I have a small intervention study comparing a paper based registry versus an online based registry. In the 36 months of the paper based registry I had 185 participants in the 13 months of the online registry I had 301 participants.

The average participants per month in paper was 5.1 and online was 23.
I need to prove that this is "statistically significant".

I believe these are independent groups and should be compared with a t-test.
But I don't have any data on standard deviation.

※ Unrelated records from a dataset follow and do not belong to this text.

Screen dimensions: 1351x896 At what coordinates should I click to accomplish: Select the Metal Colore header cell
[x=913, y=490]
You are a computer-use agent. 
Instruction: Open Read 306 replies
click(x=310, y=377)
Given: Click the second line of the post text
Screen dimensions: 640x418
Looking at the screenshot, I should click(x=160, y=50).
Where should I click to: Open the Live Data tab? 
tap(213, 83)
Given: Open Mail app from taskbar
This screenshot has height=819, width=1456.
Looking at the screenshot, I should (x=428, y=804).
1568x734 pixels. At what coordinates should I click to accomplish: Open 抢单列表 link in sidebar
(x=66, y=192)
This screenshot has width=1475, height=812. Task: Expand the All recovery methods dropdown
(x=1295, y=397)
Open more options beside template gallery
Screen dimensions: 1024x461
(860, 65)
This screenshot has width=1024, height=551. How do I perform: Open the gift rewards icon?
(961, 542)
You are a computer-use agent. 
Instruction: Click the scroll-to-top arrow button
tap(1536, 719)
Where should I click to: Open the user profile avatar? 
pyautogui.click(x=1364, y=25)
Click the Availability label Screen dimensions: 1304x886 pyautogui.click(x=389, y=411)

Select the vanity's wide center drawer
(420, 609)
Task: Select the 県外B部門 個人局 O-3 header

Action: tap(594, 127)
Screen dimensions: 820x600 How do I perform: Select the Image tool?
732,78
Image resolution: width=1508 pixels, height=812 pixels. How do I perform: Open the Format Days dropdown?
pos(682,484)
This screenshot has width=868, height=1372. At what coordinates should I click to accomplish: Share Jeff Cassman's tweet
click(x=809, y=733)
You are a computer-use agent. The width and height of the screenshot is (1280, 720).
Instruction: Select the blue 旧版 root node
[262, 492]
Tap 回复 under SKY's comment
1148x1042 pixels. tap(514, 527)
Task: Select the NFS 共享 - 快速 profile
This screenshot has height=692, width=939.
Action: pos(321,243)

I have only the total number of enrolled participants and the length of time of enrollment.

Can someone help?

many thanks

 

[Yankel]

how come you have the means but not the standard deviations ?

you could try using the Poisson distribution

 

[Selis]

Keep in mind that a mean may not be a good method of summarizing your data, especially data with multiple peaks or long tails (or other deviations from an approximately normal distribution).

Are you certain you have no method at all to collect this data? Depending on how you executed both registries, I would expect a skewed distribution on the amount of registries collected per unit of time. If for instance you advertized your research after a lecture, you would expect to see a bump just after that.

Anyway, I'm not quite sure yet what you are trying to measure: you seem to be saying that you need to show with a certain level of certainty that both studies are independent on the variable 'date collected' ? (You do not prove differences in statistics, you reject the null hypothesis of no difference with a certain degree of certainty (for you probably a confidence interval).) What exactly do you want to do? Just explain it in normal language, e.g., I want to know if the groups had a different I.Q.)

PS. If this is what you want to measure, and you do have information on the dates these 'registers' where obtained: it is trivial to calculate standard deviations. It might also be possible to estimate the standard deviation, or at the very least attempt to construct a very conservative estimate.